Because he had bedded the man’s wife.

“Remain here,” he ordered her, voice low. “I will meet whomever it is. Do not open the door, whatever you do.”

She nodded, startled he was thinking of propriety. Of her reputation. But then again, one could only suppose he had no wish to cause more trouble for his family. His duel with Penhurst was the reason he was in attendance at Mr. Devereaux Winter and Lady Emilia Winter’s Christmastide party. At least, that was what Lady Aylesford had relayed. The family thought he could do little damage rusticating in the country.

Her kiss-swollen lips and about-to-be-ruined reputation were proof to the contrary.

More fool, she.

Still, Felicity could do nothing but watch as he turned away from her and stalked across the chamber, quitting the room. Voices echoed in the hall beyond the closed door. Masculine, both of them.

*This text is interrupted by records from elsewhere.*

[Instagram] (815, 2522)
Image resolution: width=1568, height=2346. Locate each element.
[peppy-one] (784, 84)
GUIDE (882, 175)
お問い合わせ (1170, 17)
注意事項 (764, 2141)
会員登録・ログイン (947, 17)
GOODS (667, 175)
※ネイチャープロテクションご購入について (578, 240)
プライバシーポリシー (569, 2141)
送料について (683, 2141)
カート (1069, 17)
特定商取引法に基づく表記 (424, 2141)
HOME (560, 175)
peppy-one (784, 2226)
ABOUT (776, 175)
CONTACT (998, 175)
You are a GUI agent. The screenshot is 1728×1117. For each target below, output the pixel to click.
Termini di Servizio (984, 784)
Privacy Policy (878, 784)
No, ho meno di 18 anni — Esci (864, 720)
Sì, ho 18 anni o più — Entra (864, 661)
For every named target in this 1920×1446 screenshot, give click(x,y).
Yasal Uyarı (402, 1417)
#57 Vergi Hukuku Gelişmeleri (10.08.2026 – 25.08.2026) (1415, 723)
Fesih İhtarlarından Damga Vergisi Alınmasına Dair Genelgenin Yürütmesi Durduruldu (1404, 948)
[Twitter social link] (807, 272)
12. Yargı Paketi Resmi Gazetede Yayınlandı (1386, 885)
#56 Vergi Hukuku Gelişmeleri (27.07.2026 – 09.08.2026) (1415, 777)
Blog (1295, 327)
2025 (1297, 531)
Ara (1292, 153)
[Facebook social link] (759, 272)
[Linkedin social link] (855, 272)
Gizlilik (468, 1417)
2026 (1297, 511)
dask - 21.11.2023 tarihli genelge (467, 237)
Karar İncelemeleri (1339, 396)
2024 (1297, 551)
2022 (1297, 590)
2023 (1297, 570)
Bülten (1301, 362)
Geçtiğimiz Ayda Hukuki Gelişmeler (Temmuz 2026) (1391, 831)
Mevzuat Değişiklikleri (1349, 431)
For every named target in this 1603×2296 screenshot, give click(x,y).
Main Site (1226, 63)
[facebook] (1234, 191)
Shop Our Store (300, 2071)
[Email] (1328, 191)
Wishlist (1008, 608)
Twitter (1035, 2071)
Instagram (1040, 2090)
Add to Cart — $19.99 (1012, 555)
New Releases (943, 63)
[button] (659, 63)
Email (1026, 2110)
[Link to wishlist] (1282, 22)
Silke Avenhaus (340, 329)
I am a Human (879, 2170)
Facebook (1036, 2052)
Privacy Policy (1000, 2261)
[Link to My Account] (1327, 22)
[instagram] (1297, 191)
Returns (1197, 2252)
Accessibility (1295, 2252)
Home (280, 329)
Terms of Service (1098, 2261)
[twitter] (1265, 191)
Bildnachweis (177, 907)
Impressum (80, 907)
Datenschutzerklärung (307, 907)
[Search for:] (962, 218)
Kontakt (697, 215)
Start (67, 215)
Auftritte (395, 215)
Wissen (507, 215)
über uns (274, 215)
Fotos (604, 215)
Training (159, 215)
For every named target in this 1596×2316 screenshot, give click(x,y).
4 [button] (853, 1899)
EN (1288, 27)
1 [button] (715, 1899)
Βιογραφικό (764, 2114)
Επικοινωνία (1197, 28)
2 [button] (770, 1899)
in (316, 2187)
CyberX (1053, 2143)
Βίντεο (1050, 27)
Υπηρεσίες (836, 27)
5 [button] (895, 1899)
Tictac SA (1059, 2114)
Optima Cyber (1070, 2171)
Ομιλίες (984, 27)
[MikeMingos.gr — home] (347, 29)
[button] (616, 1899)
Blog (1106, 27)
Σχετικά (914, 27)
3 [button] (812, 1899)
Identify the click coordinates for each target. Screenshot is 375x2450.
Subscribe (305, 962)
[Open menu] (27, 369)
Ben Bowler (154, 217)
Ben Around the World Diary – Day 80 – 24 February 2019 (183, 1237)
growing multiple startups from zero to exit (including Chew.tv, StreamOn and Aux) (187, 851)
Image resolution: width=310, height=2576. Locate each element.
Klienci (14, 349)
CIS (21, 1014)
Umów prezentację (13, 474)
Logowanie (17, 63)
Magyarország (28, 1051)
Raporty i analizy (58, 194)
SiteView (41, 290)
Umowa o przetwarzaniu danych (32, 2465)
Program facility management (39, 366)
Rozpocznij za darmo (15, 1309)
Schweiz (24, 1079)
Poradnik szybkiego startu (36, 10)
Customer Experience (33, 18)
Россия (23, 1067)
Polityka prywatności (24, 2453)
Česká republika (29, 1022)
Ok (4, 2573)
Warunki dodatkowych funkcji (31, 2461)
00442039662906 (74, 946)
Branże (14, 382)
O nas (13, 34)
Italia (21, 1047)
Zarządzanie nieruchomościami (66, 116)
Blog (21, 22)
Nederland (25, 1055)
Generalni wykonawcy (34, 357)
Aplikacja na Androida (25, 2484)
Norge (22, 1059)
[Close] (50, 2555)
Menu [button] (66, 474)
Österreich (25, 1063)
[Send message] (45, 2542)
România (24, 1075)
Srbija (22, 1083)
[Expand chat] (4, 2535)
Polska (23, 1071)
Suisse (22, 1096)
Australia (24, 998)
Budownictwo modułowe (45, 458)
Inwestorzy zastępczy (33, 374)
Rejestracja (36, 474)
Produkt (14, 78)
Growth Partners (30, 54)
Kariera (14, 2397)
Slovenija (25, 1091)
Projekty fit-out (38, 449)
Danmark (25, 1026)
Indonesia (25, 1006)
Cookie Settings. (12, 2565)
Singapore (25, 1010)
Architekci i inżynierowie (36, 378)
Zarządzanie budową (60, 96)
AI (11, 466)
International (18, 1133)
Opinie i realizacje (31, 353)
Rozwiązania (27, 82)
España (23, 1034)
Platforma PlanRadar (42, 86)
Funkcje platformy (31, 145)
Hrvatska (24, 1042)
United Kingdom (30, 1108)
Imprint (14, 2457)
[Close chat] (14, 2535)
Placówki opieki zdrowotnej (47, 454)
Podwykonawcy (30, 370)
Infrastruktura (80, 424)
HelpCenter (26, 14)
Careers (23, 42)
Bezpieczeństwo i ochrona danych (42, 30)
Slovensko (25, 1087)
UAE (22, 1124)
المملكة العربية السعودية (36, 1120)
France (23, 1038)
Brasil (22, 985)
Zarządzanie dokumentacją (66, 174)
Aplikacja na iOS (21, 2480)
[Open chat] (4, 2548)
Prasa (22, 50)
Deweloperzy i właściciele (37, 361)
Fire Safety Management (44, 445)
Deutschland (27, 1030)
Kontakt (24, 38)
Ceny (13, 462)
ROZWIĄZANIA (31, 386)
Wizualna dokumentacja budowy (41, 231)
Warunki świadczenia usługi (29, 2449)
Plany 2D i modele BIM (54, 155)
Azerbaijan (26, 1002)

She could only pray it was a servant, arriving to tend the fire. Their words did not carry to her; she was left with nothing save the tone of their voices. Nothing seemed amiss. She pressed a hand to her rapidly beating heart, willing it to calm as her eyes frantically cast about the chamber, looking for a place where she might hide herself lest Mr. Winter find himself unable to keep their unexpected guest from entering the chamber and discovering her within.

There was none. Indeed, there was nothing to be done. She had to remain here, hoping he would play the gentleman, that he would protect her honor. That she had not been so recklessly foolish that she could never recover from this tremendous lapse of reason.

Esme and Cassandra, she reminded herself. How dare she have been selfish? How dare she have given in to temptation?

If she escaped from this folly with her reputation intact, it would serve as a stern lesson to her. She was not infallible. She could not afford to spend further time with Blade Winter, alone or accompanied. The man was dangerous to her reputation and virtue both.